[Opening GIVEN RECORDS section]

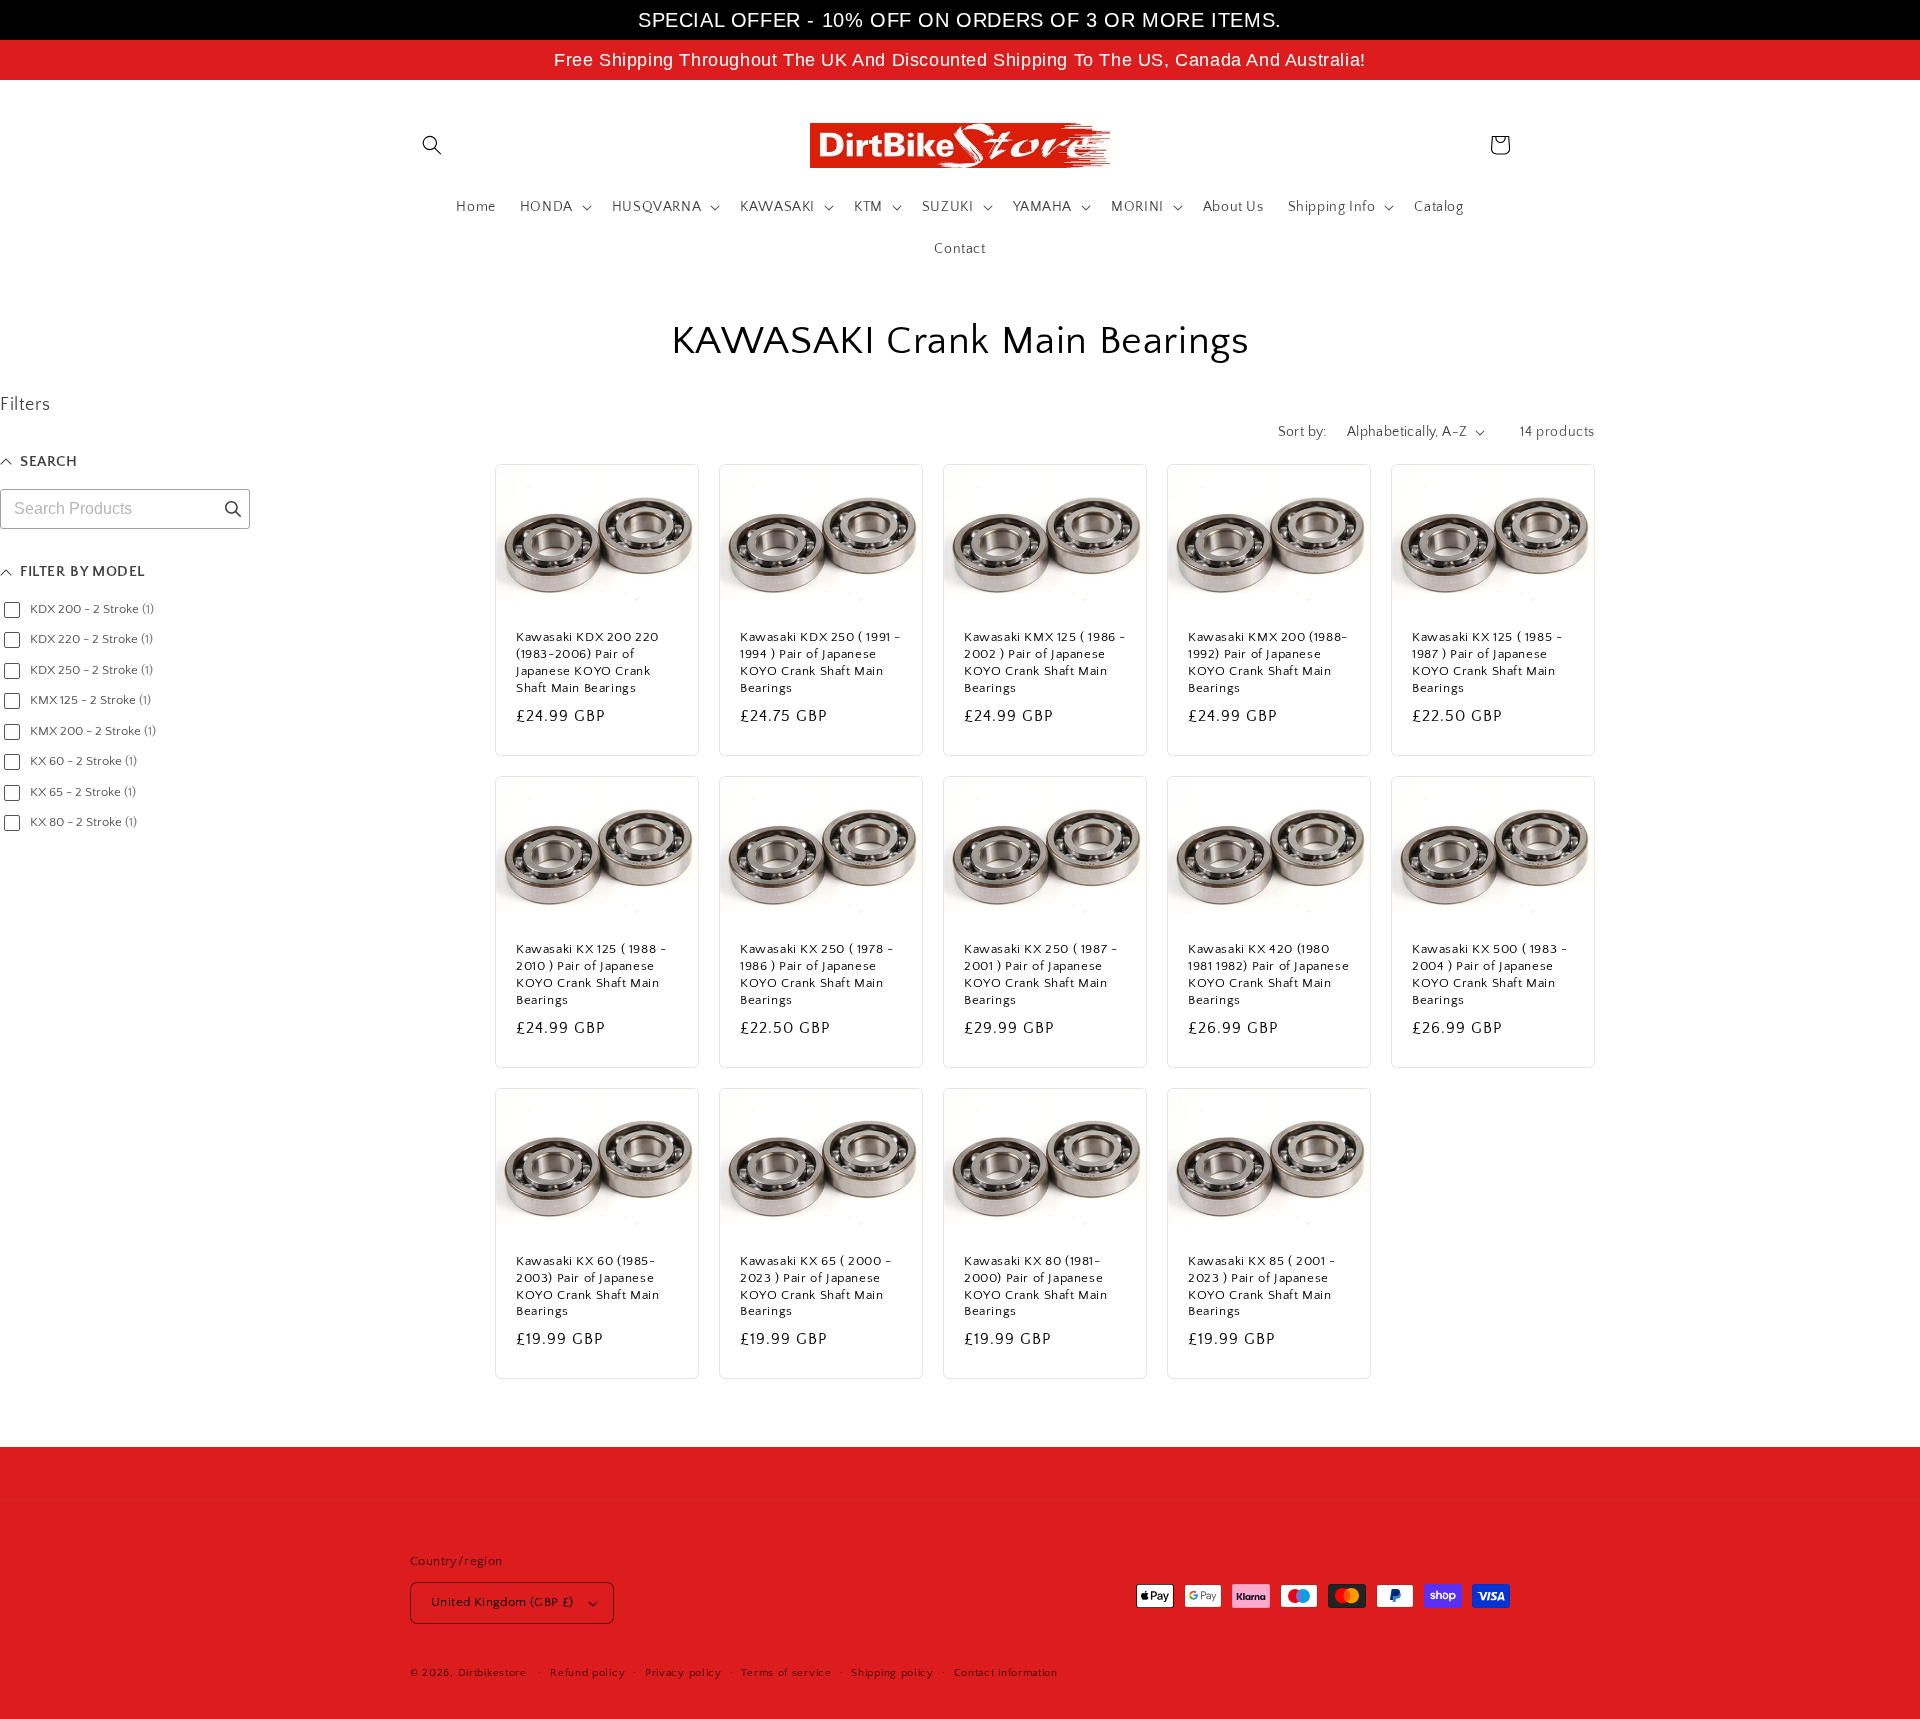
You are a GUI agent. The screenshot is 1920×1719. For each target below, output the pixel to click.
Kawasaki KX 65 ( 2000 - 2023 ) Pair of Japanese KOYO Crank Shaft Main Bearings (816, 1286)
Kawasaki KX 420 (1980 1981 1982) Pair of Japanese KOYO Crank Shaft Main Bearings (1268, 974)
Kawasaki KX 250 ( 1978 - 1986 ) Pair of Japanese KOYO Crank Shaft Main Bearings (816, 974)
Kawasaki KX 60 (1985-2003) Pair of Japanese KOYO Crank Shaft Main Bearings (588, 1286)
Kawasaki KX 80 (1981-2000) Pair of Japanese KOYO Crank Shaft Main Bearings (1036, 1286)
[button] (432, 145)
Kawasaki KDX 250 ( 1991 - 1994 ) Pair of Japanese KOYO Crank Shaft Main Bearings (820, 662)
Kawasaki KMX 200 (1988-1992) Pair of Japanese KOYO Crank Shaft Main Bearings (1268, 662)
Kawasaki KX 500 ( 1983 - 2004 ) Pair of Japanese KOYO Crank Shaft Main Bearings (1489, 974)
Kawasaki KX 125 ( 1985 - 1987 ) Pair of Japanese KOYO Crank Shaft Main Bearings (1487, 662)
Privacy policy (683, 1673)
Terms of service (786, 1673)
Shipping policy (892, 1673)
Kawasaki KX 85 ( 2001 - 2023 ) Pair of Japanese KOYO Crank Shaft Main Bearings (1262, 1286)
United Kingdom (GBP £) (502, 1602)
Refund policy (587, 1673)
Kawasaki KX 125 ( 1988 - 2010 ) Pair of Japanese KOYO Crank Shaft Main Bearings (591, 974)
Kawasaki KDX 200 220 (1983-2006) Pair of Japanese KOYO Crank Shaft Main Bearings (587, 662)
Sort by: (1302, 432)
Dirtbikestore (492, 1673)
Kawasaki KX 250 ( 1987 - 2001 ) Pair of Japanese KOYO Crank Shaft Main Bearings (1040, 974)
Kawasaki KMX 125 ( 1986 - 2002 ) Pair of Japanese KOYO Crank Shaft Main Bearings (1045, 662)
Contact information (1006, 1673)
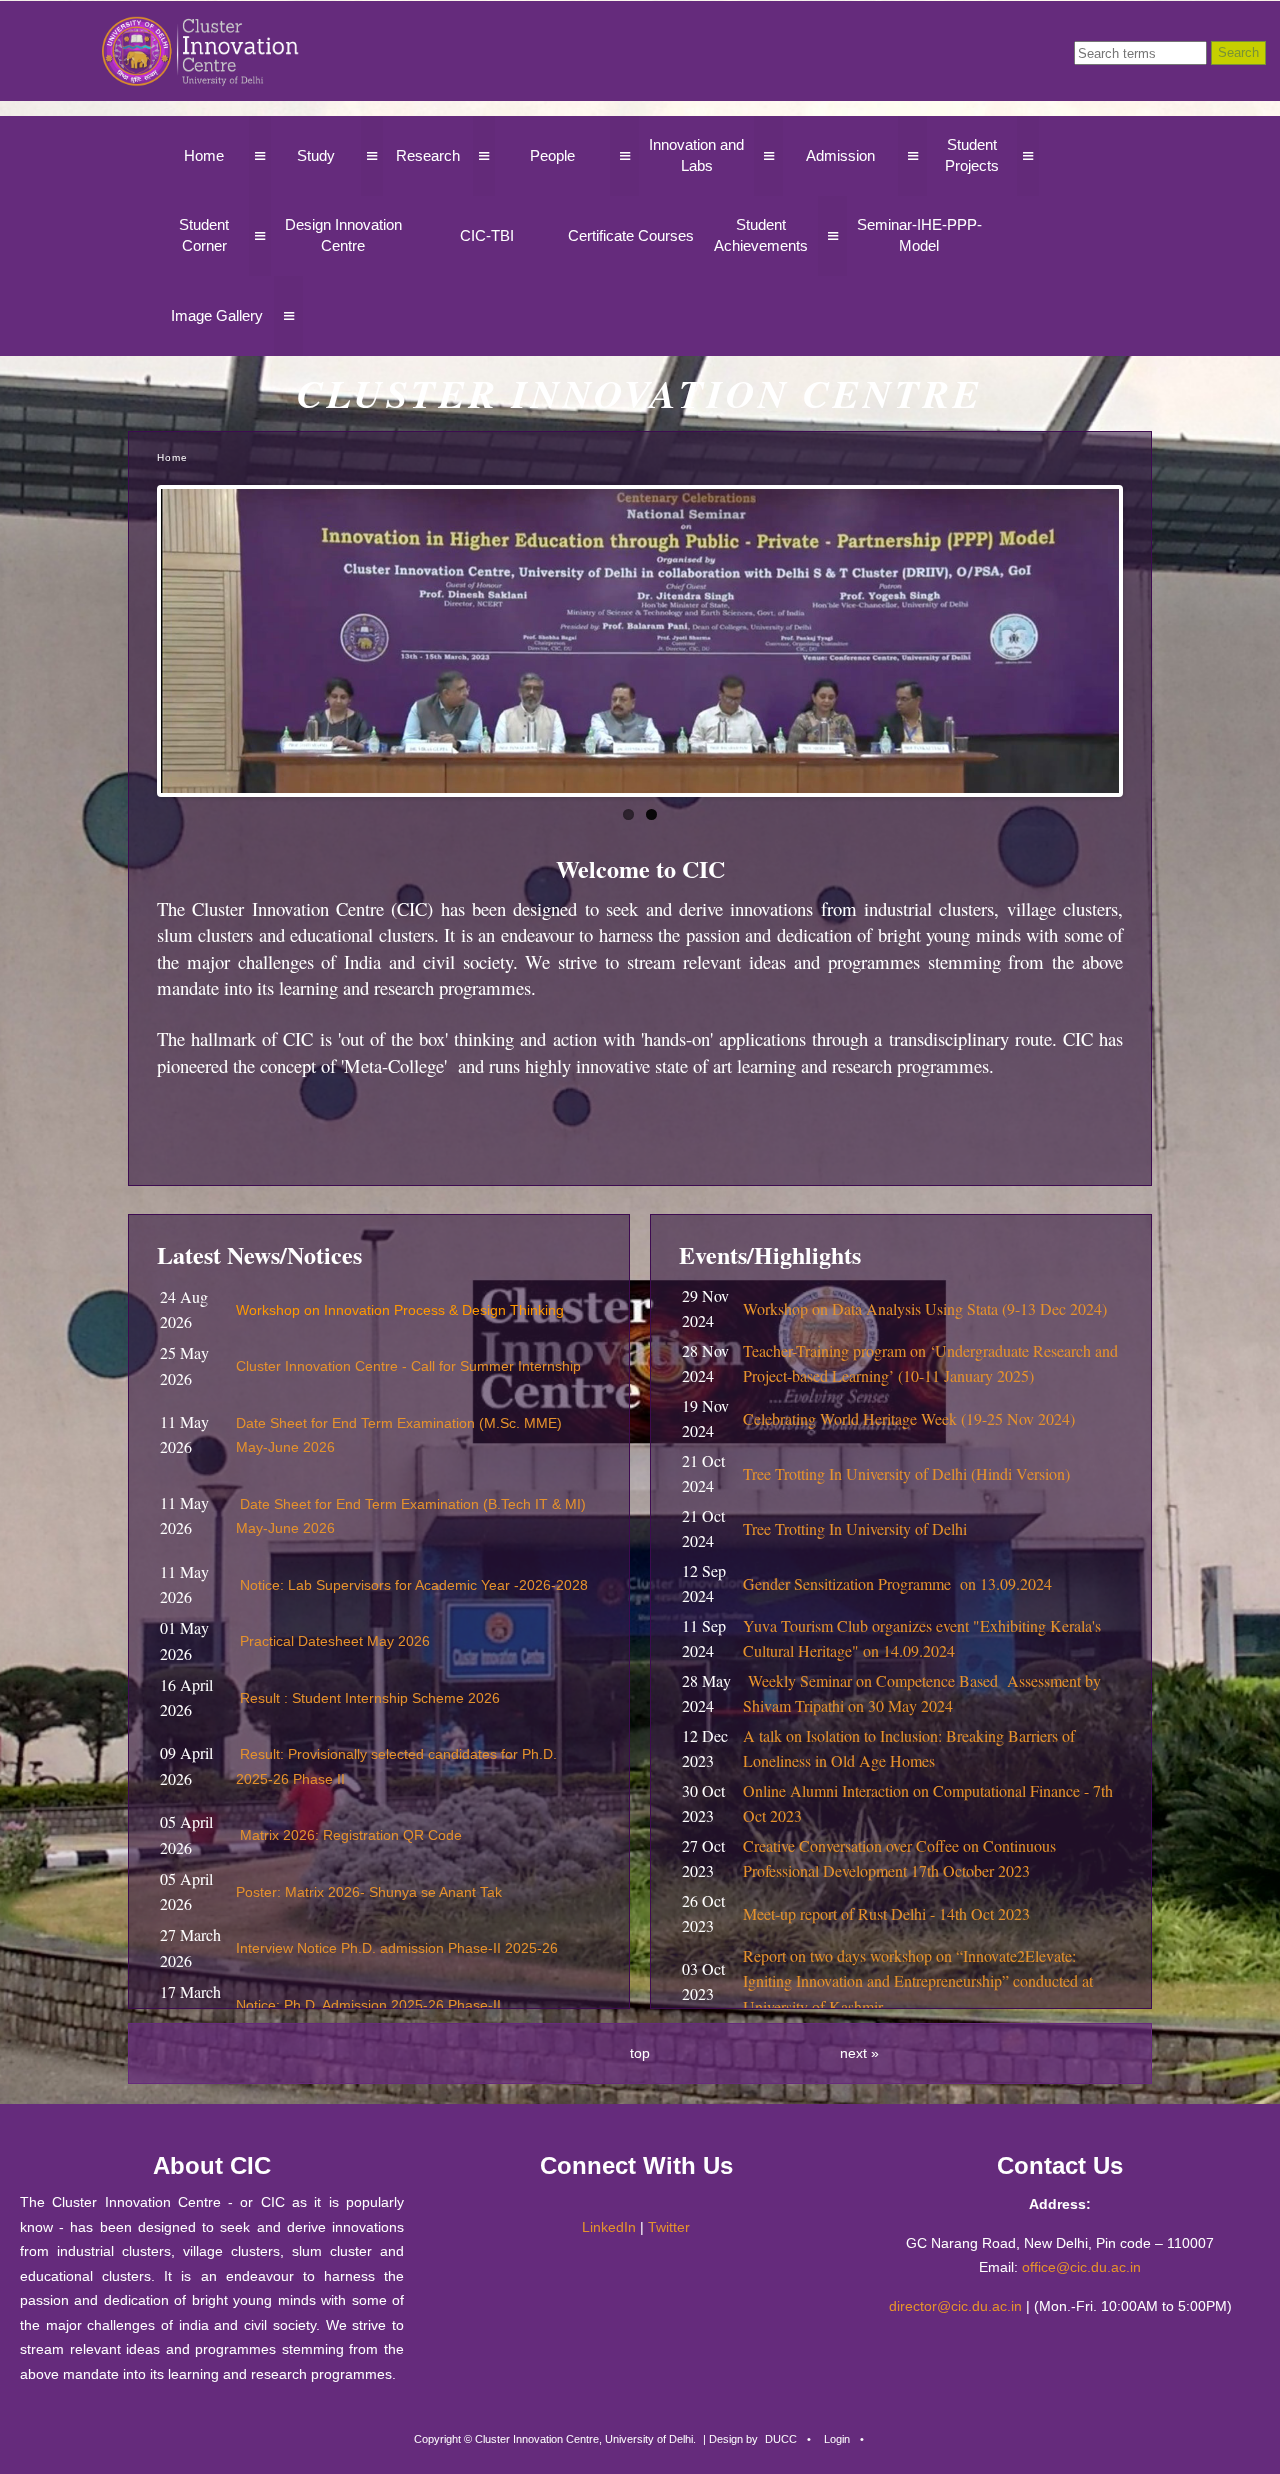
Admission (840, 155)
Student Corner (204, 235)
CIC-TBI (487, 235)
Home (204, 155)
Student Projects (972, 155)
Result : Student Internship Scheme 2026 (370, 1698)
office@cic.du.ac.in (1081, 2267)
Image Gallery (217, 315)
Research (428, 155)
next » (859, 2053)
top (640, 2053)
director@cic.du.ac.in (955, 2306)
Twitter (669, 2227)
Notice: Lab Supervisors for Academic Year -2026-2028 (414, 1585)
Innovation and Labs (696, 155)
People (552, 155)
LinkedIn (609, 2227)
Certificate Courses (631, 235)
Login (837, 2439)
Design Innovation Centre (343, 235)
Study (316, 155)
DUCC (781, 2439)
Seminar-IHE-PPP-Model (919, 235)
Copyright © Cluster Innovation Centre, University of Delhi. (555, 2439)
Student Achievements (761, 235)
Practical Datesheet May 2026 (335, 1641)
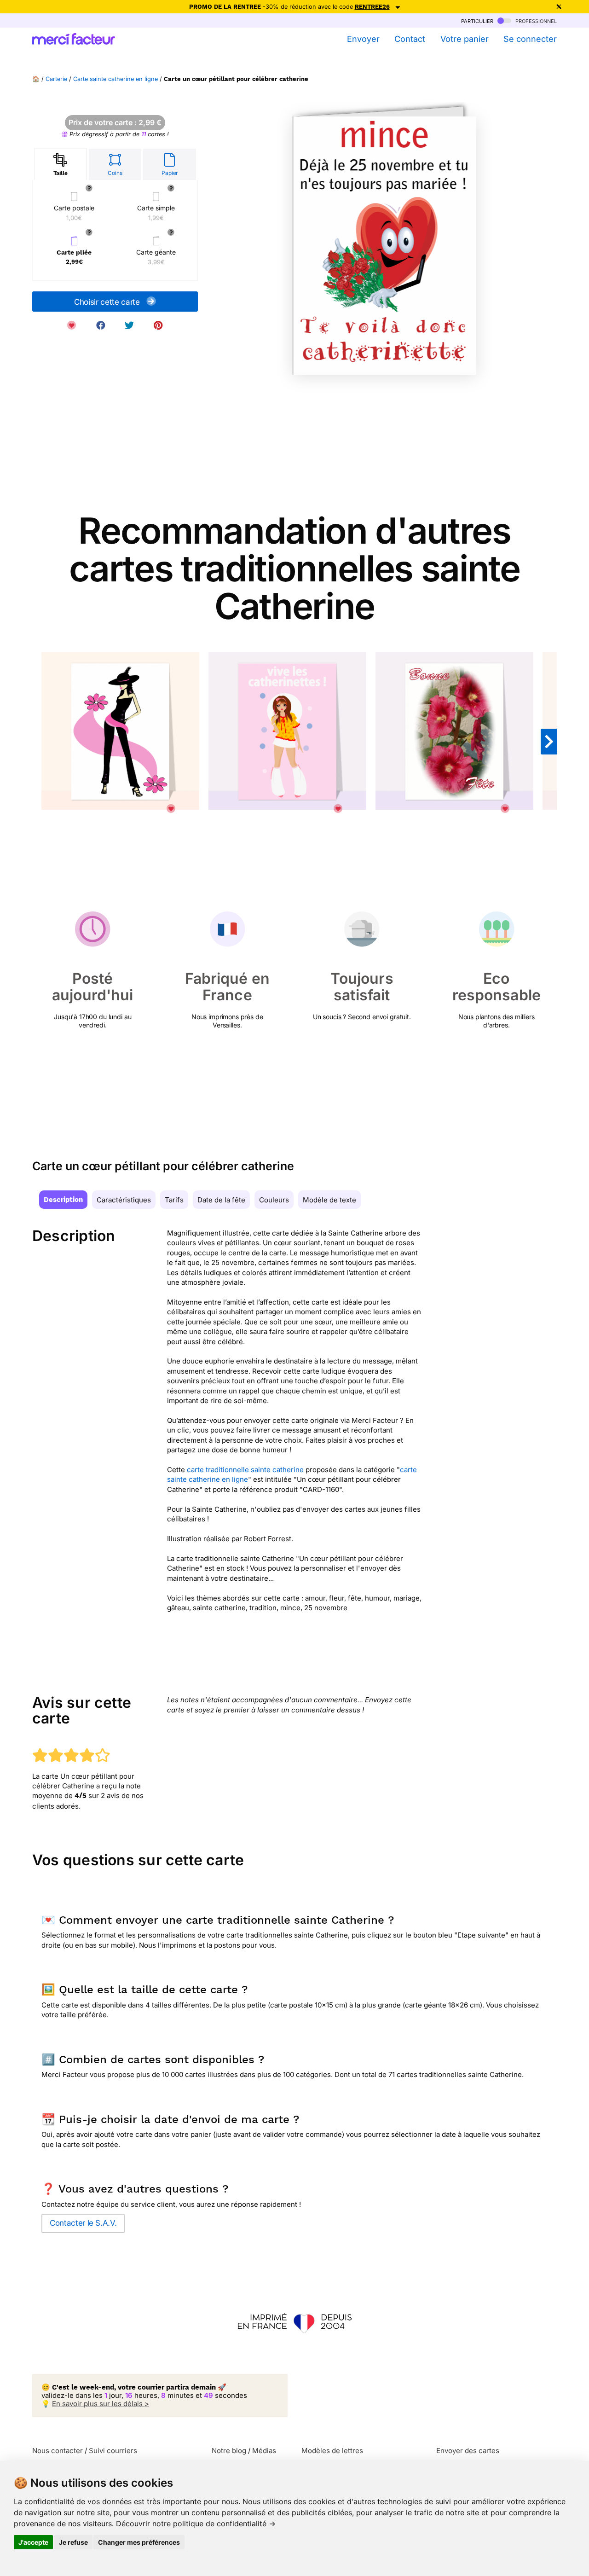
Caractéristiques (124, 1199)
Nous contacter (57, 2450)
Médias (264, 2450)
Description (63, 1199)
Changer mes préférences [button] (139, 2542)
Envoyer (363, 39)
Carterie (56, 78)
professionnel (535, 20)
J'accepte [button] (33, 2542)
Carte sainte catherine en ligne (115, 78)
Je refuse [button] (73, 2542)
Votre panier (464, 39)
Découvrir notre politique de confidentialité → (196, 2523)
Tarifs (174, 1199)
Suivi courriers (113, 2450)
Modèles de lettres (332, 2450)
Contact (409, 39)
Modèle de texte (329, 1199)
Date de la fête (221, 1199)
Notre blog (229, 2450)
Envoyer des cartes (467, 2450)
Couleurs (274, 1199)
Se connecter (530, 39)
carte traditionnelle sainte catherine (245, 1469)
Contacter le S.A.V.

[Closing GIVEN RECORDS section]

**WORK REQUEST:**
Repeat the listing exactly, minus its pictures.

**SOLVED EXERCISE:**
You are a GUI agent. The screenshot is 1920×1719. For each target below, output the pixel to click.
Kawasaki KX 65 ( 2000 - 2023 ) Pair of Japanese KOYO Crank Shaft Main Bearings (816, 1286)
Kawasaki KX 420 (1980 1981 1982) Pair of Japanese KOYO Crank Shaft Main Bearings (1268, 974)
Kawasaki KX 250 ( 1978 - 1986 ) Pair of Japanese KOYO Crank Shaft Main Bearings (816, 974)
Kawasaki KX 60 (1985-2003) Pair of Japanese KOYO Crank Shaft Main Bearings (588, 1286)
Kawasaki KX 80 (1981-2000) Pair of Japanese KOYO Crank Shaft Main Bearings (1036, 1286)
[button] (432, 145)
Kawasaki KDX 250 ( 1991 - 1994 ) Pair of Japanese KOYO Crank Shaft Main Bearings (820, 662)
Kawasaki KMX 200 (1988-1992) Pair of Japanese KOYO Crank Shaft Main Bearings (1268, 662)
Kawasaki KX 500 ( 1983 - 2004 ) Pair of Japanese KOYO Crank Shaft Main Bearings (1489, 974)
Kawasaki KX 125 ( 1985 - 1987 ) Pair of Japanese KOYO Crank Shaft Main Bearings (1487, 662)
Privacy policy (683, 1673)
Terms of service (786, 1673)
Shipping policy (892, 1673)
Kawasaki KX 85 ( 2001 - 2023 ) Pair of Japanese KOYO Crank Shaft Main Bearings (1262, 1286)
United Kingdom (GBP £) (502, 1602)
Refund policy (587, 1673)
Kawasaki KX 125 ( 1988 - 2010 ) Pair of Japanese KOYO Crank Shaft Main Bearings (591, 974)
Kawasaki KDX 200 220 (1983-2006) Pair of Japanese KOYO Crank Shaft Main Bearings (587, 662)
Sort by: (1302, 432)
Dirtbikestore (492, 1673)
Kawasaki KX 250 ( 1987 - 2001 ) Pair of Japanese KOYO Crank Shaft Main Bearings (1040, 974)
Kawasaki KMX 125 ( 1986 - 2002 ) Pair of Japanese KOYO Crank Shaft Main Bearings (1045, 662)
Contact information (1006, 1673)
Admission (840, 155)
Student Corner (204, 235)
CIC-TBI (487, 235)
Home (204, 155)
Student Projects (972, 155)
Result : Student Internship Scheme 2026 (370, 1698)
office@cic.du.ac.in (1081, 2267)
Image Gallery (217, 315)
Research (428, 155)
next » (859, 2053)
top (640, 2053)
director@cic.du.ac.in (955, 2306)
Twitter (669, 2227)
Notice: Lab Supervisors for Academic Year -2026-2028 (414, 1585)
Innovation and Labs (696, 155)
People (552, 155)
LinkedIn (609, 2227)
Certificate Courses (631, 235)
Login (837, 2439)
Design Innovation Centre (343, 235)
Study (316, 155)
DUCC (781, 2439)
Seminar-IHE-PPP-Model (919, 235)
Copyright © Cluster Innovation Centre, University of Delhi. (555, 2439)
Student Achievements (761, 235)
Practical Datesheet May 2026 (335, 1641)
Caractéristiques (124, 1199)
Nous contacter (57, 2450)
Médias (264, 2450)
Description (63, 1199)
Changer mes préférences [button] (139, 2542)
Envoyer (363, 39)
Carterie (56, 78)
professionnel (535, 20)
J'accepte [button] (33, 2542)
Carte sainte catherine en ligne (115, 78)
Je refuse [button] (73, 2542)
Votre panier (464, 39)
Découvrir notre politique de confidentialité → (196, 2523)
Tarifs (174, 1199)
Suivi courriers (113, 2450)
Modèles de lettres (332, 2450)
Contact (409, 39)
Modèle de texte (329, 1199)
Date de la fête (221, 1199)
Notre blog (229, 2450)
Envoyer des cartes (467, 2450)
Couleurs (274, 1199)
Se connecter (530, 39)
carte traditionnelle sainte catherine (245, 1469)
Contacter le S.A.V.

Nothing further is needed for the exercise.